所以多列索引中列的顺序肯定很重要。一种查询类型可能需要索引的某个列顺序。如果您有几种查询类型,您可能需要几个索引来帮助它们,以不同的顺序使用列。

You can read my presentation How to Design Indexes, Really for more information.

你可以阅读我的介绍如何设计索引,以获得更多信息。

#2


4  

The two indexes are different. This is true in MySQL and in other databases. MySQL does a pretty good job of explaining the different in the documentation.

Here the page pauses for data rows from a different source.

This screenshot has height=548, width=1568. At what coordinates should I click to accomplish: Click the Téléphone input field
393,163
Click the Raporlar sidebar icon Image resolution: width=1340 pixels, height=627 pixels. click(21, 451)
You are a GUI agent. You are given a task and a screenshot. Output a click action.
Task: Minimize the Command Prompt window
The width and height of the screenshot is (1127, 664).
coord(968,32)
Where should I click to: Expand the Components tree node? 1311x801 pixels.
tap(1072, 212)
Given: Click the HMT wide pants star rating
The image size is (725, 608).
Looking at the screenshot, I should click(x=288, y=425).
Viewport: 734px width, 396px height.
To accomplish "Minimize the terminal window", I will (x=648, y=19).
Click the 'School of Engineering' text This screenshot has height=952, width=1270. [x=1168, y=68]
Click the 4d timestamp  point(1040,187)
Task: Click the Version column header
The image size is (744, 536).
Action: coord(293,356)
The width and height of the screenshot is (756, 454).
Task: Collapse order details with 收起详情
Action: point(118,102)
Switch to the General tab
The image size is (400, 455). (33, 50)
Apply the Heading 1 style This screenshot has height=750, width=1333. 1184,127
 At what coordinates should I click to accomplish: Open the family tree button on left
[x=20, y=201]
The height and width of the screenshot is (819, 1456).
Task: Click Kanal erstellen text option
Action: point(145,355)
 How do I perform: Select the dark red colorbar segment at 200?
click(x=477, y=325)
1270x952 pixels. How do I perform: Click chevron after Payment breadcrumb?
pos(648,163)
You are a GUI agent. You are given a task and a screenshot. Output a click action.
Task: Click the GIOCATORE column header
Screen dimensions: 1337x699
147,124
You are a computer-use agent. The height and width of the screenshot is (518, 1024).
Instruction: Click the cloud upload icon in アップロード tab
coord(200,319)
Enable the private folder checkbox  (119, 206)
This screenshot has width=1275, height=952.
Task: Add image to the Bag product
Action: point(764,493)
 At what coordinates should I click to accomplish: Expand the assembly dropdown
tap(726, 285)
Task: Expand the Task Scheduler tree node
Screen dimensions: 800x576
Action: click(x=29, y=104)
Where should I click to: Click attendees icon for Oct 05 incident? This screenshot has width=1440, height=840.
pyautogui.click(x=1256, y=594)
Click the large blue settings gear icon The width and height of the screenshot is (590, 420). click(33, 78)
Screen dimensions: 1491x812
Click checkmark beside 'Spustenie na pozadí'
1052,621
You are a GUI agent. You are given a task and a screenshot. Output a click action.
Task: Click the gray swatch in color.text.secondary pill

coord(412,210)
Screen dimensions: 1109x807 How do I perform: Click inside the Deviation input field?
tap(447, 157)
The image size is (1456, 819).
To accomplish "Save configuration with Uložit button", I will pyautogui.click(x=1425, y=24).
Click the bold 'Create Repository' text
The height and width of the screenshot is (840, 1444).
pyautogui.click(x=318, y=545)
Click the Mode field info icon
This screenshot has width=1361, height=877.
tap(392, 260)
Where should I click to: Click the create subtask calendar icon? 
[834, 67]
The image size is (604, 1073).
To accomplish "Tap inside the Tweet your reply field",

这两个指标是不同的。在MySQL和其他数据库中也是如此。MySQL很好地解释了文档中的不同之处。

Consider the two indexes:

考虑到两个指标:

create index idx_lf on name(last_name, first_name);
create index idx_fl on name(first_name, last_name);

Both of these should work equally well on:

这两者在以下方面应该同样有效:

where last_name = XXX and first_name = YYY

idx_lf will be optimal for the following conditions:

idx_lf最适合下列条件:

where last_name = XXX
where last_name like 'X%'
where last_name = XXX and first_name like 'Y%'
where last_name = XXX order by first_name

idx_fl will be optimal for the following:

idx_fl将是以下方面的最佳选择:

where first_name = YYY
where first_name like 'Y%'
where first_name = YYY and last_name like 'X%'
where first_name = XXX order by last_name

For many of these cases, both indexes could possibly be used, but one is optimal. For instance, consider idx_lf with the query:

对于许多这样的情况,这两个索引都可以使用,但是一个是最优的。例如,用查询考虑idx_lf:

where first_name = XXX order by last_name

MySQL could read the entire table using idx_lf and then do the filtering after the order by. I don't think this is an optimization option in practice (for MySQL), but that can happen in other databases.

MySQL可以使用idx_lf读取整个表,然后在order by之后进行过滤。我不认为这在实践中是一种优化选项(对于MySQL),但这在其他数据库中也可能发生。

#3


2  

The general rule is that you want to put the most selective -- that is, the one that will give you fewest results -- first. So if you are creating a multiple-column index on a table with a status column of say 10 possible values, and also a dateAdded column, and you're typically writing queries like

一般的规则是,你要把最具选择性的——也就是能给你最少结果的——放在第一位。因此,如果您正在表上创建一个多列索引,其中的状态列有10个可能的值,还有一个dateadd列,那么您通常要编写这样的查询

SELECT * FROM myTable WHERE status='active' and dateAdded='2010-10-01'

...then you'd want dateAdded first, because that would limit the scan to just a few rows rather than 10% (or whatever proportion are 'active') of your rows.

…然后您需要先添加dateadd,因为这将限制扫描仅为几行,而不是10%(或任何“活动”的比例)。

This takes a fair bit of thought and tuning; you should check out the Lahdenmaki and Leach book.

这需要一些思考和调整;你应该看看《拉赫丹马克》和《过滤手册》。